A broad approach should be used to identify potential partners. Many local organizations will have goals that could be met through cycling, such as improved health, environmental action, community building, recreation, youth empowerment, newcomer settlement, and waste reduction. These unusual partners could be community organizations, but they could also be other municipal departments.
- Identify organizations in low cycling, suburban neighbourhoods which have goals related to cycling programming.
- Review the strategic plans of other municipal departments to see if cycling programming or infrastructure could help achieve any of their goals and approach them about possible collaborations.

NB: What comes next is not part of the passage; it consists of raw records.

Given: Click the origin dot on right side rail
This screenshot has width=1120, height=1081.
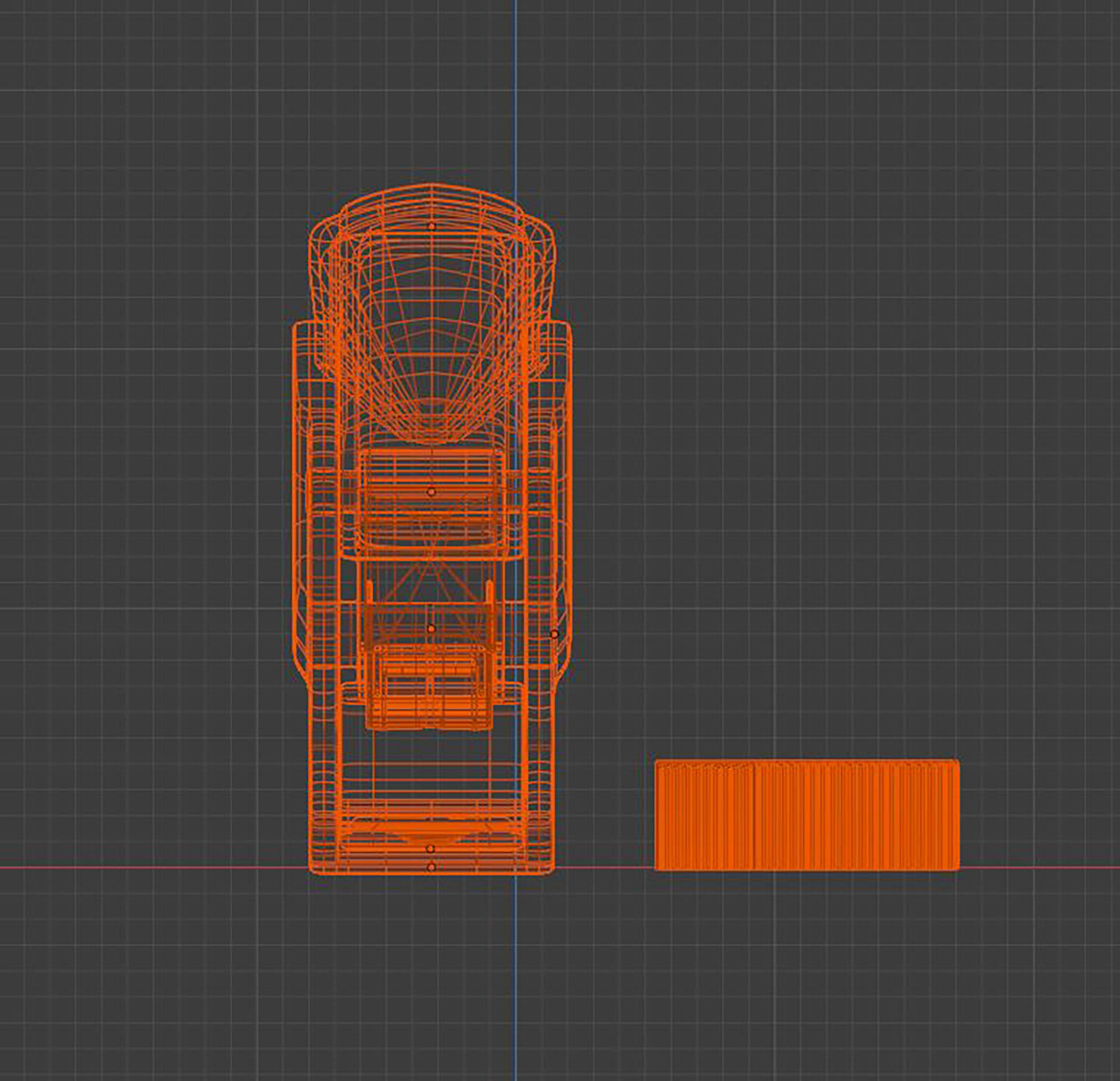Looking at the screenshot, I should [554, 634].
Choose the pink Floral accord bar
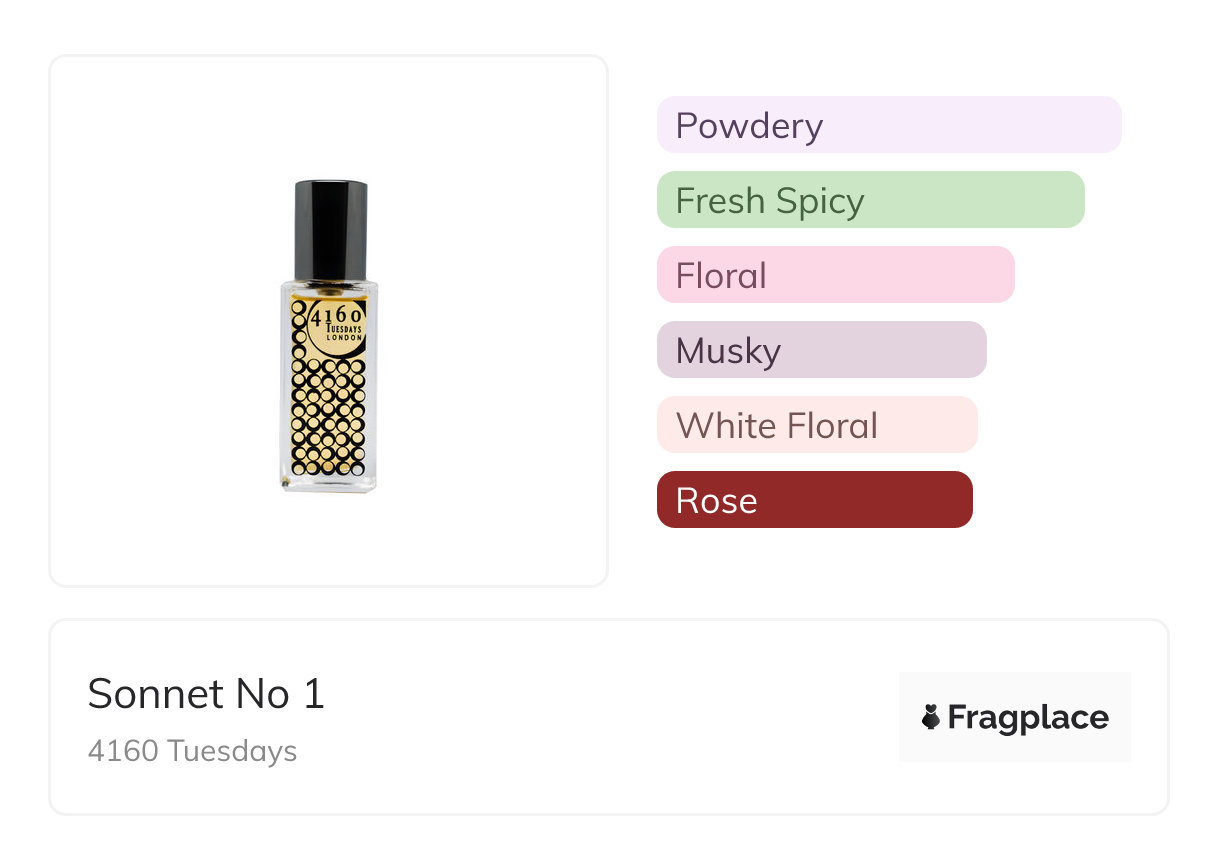Image resolution: width=1218 pixels, height=864 pixels. (835, 275)
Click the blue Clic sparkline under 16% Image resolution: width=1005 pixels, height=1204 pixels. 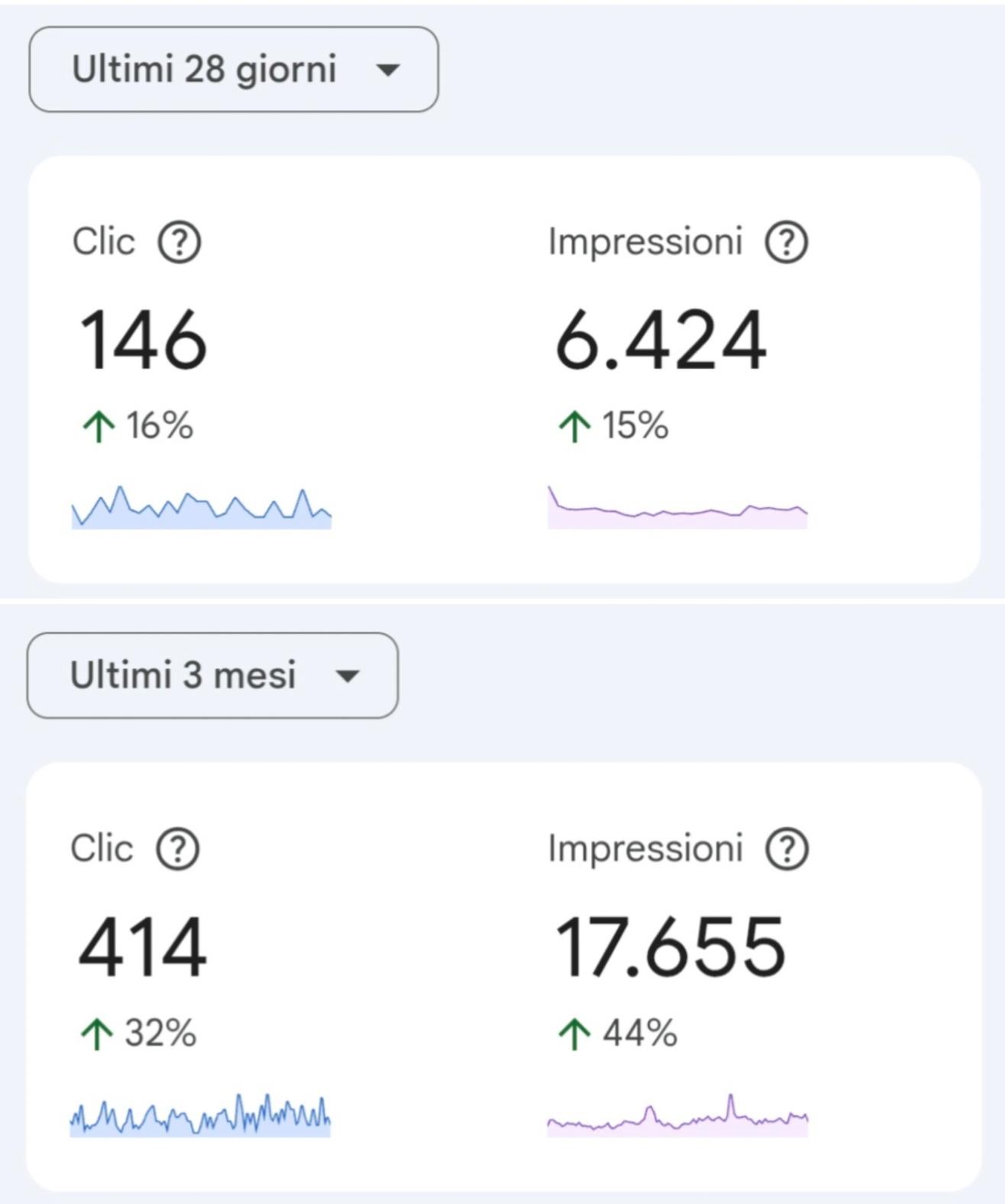202,509
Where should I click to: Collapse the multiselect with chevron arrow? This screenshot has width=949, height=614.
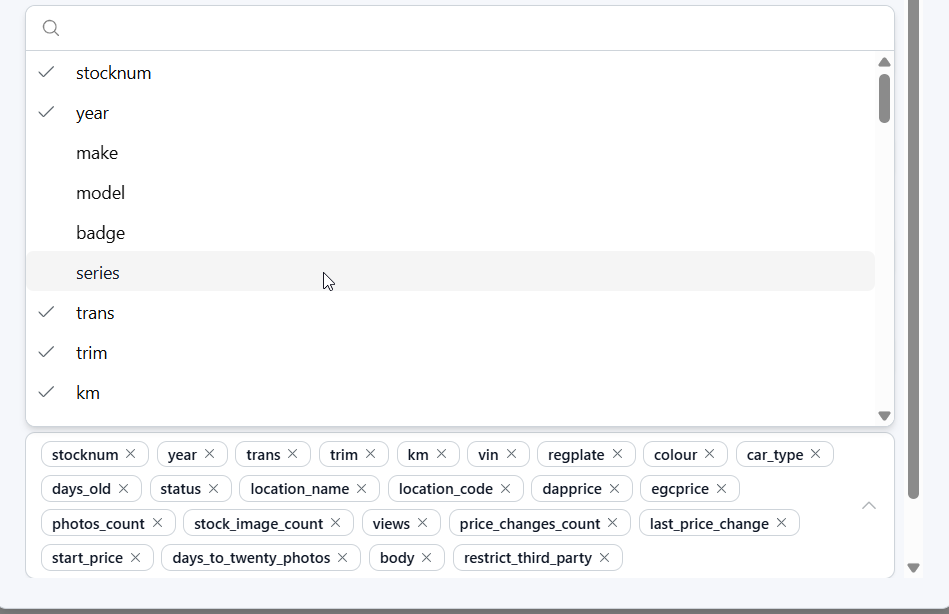pyautogui.click(x=869, y=505)
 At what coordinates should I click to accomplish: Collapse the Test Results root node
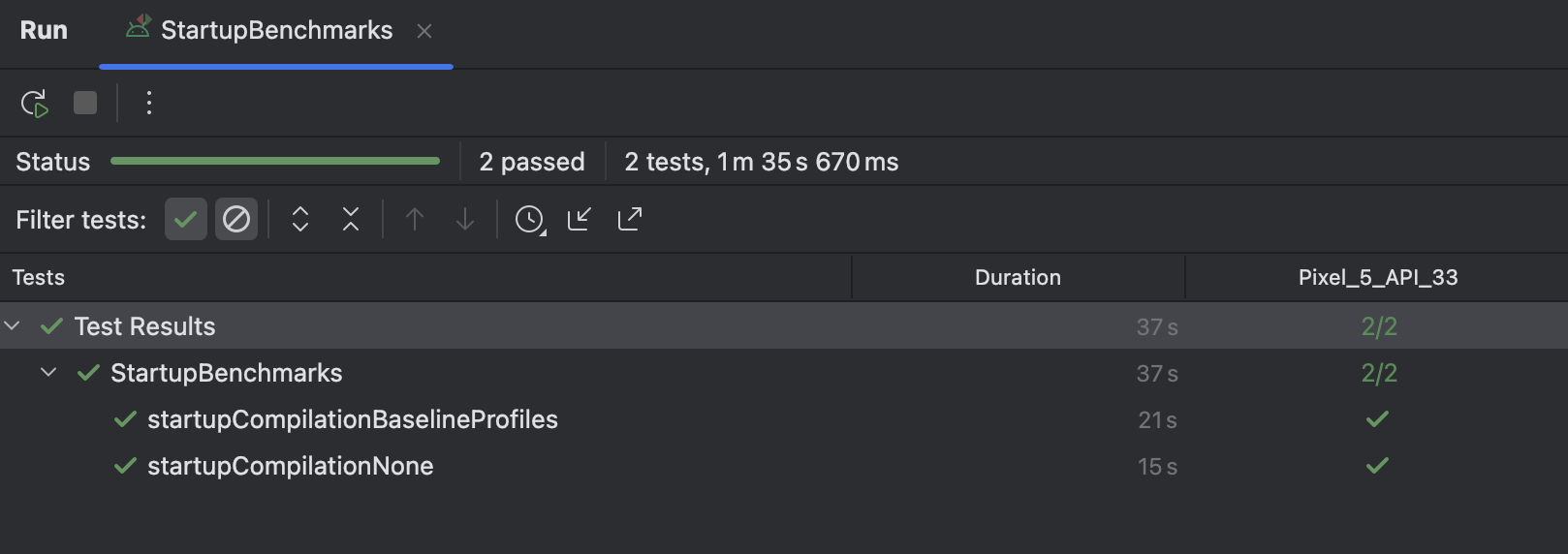[13, 326]
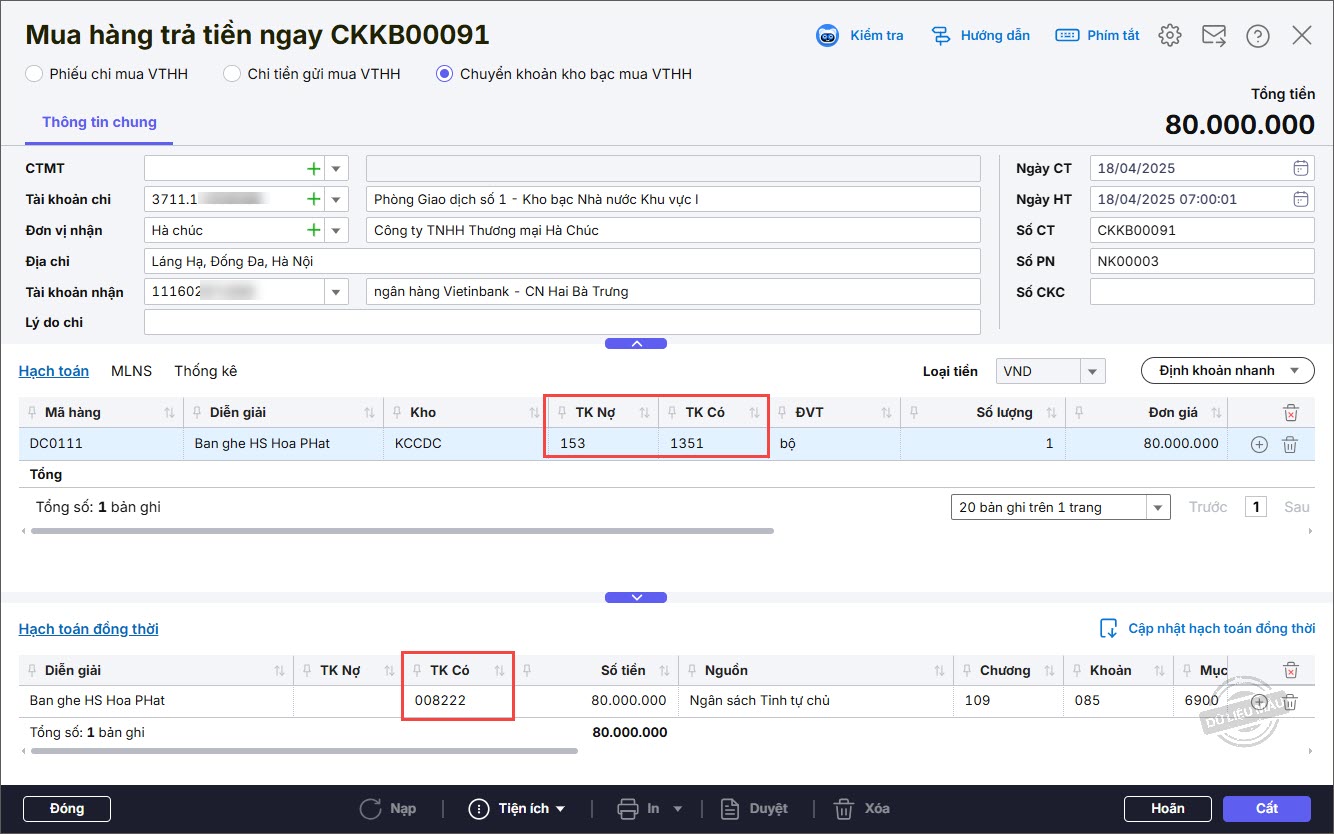Expand the Định khoản nhanh dropdown
The height and width of the screenshot is (834, 1334).
point(1227,371)
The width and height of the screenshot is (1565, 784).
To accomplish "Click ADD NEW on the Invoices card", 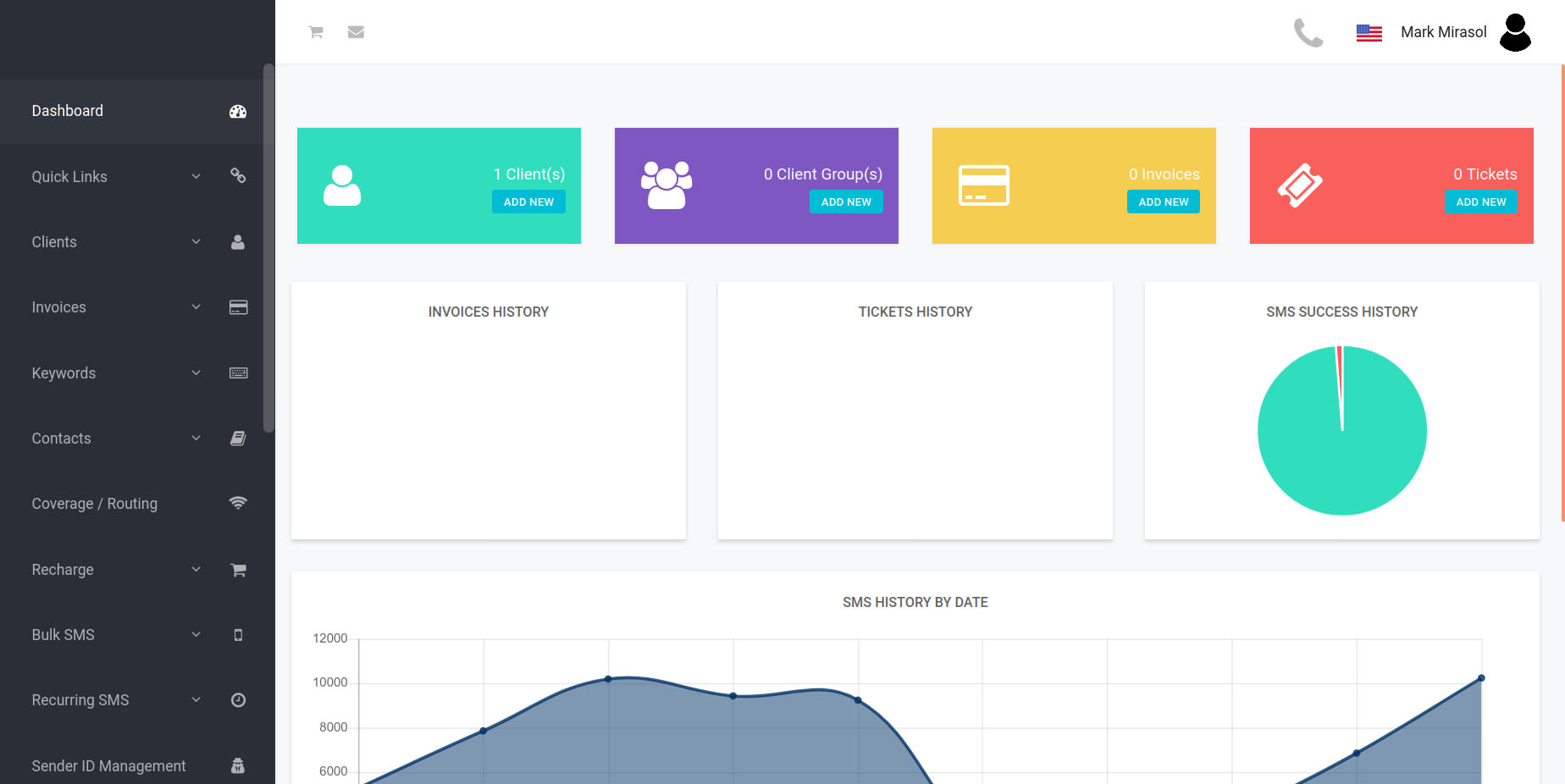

- Scarborough Cycles is a community bike hub in a suburban district of Toronto. It began in 2015, as a partnership between four downtown organizations with cycling expertise and two local organizations without (a neighbourhood centre and a community health centre). In the second year of programming, responsibility for operations devolved to the community health centre, and they have continued to expand it in the years since.
- Toronto’s new Long-Term Waste Management Strategy (2016) includes renewed interest in fostering a culture of reduction, repair, reuse and sharing at a community level. In partnership with the Tower Renewal program, Waste Management has launched a Community Reduce & Reuse Program that includes opening bike repair hubs in community housing buildings in mostly suburban areas across the city, with the goal of diverting more bicycles from the landfill.